Ils pensent que c’est encore une contrainte supplémentaire. Ils pensent que ça va coûter de l’argent. Ce sont les deux principales motivations des « détracteurs », comme vous les appelez.
Que leur répondez-vous ?
Pour ce qui est des contraintes supplémentaires, il faut savoir que la certification CEPA ne fait que valider ce que tous les professionnels qui font du bon travail font déjà. Simplement, ils auront besoin de le formaliser un petit peu plus. Mais ce n’est pas une usine à gaz. Nous avons eu bon nombre d’expériences qui le démontrent. Je suis moi-même dans une petite entreprise qui a été la première certifiée en France.
Ce n’est pas très contraignant. Cela nous permet de cadrer les choses dans notre entreprise. Cela nous permet de visualiser des choses qu’on n’avait pas le temps de faire avant dans nos entreprises. Le CEPA Certified® ne fait que formaliser ce que l’on fait déjà. Et il prouve que nous sommes capables d’effectuer un travail de qualité.

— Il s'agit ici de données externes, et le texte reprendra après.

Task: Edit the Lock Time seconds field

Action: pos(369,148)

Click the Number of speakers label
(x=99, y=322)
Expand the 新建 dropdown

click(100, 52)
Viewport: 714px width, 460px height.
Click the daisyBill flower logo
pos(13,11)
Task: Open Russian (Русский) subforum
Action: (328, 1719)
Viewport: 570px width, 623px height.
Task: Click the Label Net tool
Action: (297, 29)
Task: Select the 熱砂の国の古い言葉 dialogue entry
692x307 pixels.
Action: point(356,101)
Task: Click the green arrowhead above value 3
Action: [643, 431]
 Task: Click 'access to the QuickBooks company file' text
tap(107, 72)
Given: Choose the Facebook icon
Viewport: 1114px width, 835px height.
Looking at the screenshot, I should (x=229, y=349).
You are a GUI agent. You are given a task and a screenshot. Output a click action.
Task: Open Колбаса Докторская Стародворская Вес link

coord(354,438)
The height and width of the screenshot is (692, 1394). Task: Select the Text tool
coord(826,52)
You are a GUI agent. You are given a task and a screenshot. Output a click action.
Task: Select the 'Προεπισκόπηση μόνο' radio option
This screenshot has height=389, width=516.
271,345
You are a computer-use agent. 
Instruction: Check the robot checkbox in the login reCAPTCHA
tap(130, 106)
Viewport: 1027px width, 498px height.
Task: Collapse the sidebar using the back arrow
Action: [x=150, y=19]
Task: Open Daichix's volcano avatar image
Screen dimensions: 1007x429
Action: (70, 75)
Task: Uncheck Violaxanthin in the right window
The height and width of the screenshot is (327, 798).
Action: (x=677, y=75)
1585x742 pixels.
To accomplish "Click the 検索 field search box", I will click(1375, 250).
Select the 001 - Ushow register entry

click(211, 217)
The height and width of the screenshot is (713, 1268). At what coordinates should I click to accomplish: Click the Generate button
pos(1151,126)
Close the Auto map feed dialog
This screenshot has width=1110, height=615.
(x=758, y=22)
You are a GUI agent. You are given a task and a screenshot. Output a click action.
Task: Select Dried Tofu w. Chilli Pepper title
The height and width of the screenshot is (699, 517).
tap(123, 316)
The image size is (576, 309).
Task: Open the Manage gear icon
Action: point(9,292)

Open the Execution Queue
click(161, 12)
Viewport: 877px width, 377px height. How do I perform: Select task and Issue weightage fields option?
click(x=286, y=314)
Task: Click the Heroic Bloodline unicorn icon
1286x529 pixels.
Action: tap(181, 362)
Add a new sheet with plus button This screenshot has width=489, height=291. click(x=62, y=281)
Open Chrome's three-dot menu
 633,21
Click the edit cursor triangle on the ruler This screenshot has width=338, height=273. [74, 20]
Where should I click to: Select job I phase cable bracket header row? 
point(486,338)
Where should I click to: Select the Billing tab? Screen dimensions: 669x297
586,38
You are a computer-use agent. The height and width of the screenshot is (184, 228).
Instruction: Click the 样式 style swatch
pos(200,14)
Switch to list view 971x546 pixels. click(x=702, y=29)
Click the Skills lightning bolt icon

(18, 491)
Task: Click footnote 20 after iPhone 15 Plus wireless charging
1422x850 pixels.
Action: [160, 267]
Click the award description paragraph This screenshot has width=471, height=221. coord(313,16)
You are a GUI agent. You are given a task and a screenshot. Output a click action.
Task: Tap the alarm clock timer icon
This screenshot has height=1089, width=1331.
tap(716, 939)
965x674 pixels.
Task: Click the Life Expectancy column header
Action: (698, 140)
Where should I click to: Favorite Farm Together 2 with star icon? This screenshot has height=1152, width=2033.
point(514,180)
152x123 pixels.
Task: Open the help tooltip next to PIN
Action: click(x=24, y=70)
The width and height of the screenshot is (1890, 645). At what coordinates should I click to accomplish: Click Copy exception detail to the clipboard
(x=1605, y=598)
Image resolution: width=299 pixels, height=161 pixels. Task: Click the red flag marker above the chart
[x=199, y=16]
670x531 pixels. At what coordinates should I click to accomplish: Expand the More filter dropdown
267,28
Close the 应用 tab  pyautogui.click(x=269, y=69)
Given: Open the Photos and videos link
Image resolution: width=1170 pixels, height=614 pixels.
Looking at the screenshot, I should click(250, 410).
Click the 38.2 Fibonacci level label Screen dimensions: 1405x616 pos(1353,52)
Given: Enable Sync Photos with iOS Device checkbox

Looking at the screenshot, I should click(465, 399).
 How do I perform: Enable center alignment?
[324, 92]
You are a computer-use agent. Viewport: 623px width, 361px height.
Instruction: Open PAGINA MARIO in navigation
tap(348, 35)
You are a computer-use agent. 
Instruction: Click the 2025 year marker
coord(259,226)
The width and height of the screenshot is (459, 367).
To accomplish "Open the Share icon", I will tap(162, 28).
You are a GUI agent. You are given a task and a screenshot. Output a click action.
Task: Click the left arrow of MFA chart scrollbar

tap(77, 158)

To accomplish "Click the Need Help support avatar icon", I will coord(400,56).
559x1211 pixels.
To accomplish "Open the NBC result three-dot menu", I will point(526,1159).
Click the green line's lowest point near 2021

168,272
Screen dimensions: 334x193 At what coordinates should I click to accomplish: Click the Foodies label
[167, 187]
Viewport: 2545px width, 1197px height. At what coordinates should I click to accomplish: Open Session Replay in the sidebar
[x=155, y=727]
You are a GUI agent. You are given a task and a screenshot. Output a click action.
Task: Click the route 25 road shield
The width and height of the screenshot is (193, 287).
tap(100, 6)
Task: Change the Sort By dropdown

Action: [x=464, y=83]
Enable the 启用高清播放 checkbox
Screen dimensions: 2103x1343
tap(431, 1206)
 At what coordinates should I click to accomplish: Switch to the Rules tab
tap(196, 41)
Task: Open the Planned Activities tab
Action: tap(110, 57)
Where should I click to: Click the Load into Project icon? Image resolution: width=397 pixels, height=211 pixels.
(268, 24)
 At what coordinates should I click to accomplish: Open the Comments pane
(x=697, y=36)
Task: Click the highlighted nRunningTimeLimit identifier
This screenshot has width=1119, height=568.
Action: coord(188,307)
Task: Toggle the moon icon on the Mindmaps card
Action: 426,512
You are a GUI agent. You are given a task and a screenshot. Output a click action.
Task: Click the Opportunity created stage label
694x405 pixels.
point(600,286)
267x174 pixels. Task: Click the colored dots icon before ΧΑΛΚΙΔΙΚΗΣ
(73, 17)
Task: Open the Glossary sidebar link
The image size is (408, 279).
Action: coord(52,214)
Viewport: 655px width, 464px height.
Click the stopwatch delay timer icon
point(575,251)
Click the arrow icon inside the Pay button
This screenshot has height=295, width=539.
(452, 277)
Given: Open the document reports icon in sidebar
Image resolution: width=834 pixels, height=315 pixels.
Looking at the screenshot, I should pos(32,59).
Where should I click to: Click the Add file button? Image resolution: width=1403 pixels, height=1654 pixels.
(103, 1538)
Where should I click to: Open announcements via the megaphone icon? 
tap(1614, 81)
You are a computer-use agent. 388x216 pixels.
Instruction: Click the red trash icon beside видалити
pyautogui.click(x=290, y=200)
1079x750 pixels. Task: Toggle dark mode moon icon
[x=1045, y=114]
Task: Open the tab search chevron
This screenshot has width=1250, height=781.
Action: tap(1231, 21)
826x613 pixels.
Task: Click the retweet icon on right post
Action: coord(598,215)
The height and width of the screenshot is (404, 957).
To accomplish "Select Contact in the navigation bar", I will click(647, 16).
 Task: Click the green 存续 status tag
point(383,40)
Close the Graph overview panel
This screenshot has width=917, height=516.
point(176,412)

La deuxième chose, c’est le prix. Je l’ai annoncé lors de l’Assemblée générale. Avec les organismes certificateurs, nous sommes en train de valider des tarifs qui soient beaucoup plus accessibles pour les PME et TPE. Dans l’état actuel des choses, qu’une entreprise ait 300 salariés ou zéro, le prix est le même. Mais cela va être largement modifié dans les jours qui arrivent.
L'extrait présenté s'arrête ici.